:: Collected data ::
---

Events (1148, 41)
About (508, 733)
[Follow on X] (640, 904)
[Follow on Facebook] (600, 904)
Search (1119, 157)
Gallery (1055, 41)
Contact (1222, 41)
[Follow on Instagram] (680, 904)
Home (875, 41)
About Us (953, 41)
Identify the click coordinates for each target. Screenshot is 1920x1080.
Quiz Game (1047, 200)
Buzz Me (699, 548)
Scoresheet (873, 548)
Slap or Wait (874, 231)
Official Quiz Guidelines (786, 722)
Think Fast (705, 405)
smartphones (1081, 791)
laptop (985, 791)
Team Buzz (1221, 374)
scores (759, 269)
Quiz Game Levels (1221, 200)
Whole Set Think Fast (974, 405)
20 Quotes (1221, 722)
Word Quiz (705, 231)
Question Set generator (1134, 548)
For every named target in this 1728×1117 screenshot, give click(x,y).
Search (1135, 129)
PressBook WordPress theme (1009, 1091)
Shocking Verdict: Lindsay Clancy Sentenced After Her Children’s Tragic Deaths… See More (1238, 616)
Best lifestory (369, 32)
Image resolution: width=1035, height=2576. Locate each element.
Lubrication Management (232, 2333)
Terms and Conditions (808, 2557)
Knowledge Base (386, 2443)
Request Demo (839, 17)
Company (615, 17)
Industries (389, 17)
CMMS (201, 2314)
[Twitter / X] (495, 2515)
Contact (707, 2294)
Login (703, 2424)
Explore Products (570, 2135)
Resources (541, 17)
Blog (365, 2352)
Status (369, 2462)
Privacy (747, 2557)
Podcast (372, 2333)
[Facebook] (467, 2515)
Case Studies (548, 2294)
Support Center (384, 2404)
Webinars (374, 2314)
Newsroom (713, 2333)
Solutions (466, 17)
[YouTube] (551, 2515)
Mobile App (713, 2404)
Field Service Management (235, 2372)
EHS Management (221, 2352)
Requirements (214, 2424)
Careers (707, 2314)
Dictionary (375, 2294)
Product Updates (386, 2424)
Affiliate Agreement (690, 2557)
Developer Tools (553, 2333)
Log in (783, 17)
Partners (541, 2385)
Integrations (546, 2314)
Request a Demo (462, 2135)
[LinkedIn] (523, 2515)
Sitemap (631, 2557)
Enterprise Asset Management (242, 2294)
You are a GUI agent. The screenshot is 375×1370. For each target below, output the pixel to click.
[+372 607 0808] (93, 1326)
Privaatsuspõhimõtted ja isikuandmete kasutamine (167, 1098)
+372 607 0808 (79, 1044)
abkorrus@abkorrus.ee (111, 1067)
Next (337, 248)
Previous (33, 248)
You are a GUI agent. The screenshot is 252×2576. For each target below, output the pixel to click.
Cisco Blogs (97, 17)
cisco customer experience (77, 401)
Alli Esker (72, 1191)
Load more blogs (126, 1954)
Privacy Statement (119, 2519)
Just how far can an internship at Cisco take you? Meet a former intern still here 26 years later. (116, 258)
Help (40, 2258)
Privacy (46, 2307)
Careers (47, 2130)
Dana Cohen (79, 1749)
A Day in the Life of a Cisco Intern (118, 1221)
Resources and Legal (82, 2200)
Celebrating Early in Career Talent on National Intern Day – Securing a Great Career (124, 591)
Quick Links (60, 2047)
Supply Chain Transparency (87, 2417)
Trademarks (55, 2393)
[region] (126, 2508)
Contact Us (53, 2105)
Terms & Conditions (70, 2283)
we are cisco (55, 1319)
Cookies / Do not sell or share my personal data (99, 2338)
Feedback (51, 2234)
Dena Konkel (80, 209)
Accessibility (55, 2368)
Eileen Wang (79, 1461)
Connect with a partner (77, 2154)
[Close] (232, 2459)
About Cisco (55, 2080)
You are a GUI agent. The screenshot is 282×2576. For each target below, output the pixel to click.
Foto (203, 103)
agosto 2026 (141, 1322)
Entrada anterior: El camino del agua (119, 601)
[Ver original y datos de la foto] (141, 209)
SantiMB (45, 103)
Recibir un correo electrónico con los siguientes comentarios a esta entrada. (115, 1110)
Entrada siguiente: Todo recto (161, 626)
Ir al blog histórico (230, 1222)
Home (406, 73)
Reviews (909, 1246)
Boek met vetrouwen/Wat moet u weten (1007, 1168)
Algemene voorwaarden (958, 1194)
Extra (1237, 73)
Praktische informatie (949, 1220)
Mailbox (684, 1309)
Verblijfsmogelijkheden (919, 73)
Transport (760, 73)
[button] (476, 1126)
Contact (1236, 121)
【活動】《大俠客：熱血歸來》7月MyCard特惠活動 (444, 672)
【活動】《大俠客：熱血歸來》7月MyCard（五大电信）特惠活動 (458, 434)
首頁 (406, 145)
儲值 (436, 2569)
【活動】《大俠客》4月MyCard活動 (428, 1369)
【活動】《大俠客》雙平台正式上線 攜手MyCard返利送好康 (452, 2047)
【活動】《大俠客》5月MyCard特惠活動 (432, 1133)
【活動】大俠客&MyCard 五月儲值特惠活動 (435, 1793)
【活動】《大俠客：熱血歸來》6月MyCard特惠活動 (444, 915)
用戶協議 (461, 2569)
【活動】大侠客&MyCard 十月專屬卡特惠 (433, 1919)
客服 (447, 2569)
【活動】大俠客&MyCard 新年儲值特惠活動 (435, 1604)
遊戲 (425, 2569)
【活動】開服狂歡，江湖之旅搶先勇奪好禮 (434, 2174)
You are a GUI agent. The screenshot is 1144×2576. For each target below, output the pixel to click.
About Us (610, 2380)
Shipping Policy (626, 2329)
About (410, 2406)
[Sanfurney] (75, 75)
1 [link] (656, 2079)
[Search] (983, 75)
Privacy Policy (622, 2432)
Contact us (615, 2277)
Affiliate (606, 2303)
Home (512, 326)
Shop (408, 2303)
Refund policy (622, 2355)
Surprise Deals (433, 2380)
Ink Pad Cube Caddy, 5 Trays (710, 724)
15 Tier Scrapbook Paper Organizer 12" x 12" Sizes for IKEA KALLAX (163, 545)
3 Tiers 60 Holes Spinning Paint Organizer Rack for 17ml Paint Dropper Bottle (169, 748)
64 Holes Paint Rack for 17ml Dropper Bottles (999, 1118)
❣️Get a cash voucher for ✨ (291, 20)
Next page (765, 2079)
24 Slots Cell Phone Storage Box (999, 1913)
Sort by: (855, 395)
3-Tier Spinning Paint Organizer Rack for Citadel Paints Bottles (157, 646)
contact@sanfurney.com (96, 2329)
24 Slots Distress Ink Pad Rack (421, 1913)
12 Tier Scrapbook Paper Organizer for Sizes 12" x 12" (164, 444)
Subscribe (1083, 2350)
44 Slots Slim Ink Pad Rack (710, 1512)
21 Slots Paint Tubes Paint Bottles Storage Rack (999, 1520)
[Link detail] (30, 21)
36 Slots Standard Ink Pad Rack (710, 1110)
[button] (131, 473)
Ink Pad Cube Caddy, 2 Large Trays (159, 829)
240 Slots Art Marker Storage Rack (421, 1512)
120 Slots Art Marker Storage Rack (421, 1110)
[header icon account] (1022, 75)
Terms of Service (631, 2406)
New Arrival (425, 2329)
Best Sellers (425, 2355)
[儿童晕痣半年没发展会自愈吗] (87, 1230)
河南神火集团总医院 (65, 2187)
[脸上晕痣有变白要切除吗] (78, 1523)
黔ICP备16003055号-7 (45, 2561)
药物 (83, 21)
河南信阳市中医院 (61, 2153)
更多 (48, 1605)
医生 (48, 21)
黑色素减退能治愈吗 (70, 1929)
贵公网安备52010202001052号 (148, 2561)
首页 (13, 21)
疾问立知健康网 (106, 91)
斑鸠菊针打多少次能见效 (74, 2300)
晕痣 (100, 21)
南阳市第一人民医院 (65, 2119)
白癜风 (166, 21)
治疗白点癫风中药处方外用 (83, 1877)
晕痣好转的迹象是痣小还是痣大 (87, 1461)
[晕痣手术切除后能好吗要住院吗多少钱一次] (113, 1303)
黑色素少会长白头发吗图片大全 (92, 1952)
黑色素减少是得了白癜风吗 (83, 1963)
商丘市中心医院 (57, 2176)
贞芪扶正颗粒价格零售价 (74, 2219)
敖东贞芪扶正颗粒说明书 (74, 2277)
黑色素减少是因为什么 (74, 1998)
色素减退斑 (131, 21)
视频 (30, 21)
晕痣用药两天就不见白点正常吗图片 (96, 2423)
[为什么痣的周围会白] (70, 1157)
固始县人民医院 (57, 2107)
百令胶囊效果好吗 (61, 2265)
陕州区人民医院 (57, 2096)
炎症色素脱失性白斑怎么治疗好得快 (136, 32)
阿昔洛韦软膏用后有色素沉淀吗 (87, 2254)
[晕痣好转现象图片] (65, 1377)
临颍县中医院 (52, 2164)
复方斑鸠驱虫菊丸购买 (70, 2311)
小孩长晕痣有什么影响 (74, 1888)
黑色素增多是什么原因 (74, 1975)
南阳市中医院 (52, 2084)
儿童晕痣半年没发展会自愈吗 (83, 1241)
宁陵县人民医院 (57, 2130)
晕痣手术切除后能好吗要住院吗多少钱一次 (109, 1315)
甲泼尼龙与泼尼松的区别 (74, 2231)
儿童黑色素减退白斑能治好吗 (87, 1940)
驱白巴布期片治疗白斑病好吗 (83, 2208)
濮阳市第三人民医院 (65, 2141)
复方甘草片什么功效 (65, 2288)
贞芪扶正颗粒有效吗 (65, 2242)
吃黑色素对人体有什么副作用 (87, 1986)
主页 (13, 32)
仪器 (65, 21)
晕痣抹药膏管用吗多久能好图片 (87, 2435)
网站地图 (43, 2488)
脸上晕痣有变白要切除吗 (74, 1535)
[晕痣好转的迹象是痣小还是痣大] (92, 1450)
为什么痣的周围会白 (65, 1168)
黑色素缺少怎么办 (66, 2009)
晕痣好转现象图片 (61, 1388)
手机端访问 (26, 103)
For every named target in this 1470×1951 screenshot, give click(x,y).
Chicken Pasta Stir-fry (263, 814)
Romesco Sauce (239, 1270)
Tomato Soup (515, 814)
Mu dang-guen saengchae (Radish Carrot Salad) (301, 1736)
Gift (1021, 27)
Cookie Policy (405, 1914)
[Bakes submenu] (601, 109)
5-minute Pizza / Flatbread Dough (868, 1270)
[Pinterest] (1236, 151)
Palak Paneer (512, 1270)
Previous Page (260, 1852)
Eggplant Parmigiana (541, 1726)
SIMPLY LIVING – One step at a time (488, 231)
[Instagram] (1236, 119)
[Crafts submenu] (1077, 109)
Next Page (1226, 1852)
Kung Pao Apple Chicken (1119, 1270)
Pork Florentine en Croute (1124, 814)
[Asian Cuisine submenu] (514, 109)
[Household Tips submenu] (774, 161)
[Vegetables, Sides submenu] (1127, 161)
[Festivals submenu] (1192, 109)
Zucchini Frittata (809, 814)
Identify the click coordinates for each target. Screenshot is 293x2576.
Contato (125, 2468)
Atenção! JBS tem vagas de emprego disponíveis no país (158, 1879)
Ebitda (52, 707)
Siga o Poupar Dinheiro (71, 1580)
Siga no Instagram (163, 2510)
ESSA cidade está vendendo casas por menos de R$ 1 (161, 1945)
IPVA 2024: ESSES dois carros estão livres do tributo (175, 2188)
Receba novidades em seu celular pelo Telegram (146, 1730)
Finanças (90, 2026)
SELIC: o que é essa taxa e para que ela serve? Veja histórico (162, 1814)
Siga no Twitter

---

:: AIM OF THE TASK ::
Lines after the one containing "Screenshot is 1920x1080." are left out; every line from the start of the entries through that line is restated word for word.

:: ANSWER FOR THE TASK ::
Events (1148, 41)
About (508, 733)
[Follow on X] (640, 904)
[Follow on Facebook] (600, 904)
Search (1119, 157)
Gallery (1055, 41)
Contact (1222, 41)
[Follow on Instagram] (680, 904)
Home (875, 41)
About Us (953, 41)
Identify the click coordinates for each target. Screenshot is 1920x1080.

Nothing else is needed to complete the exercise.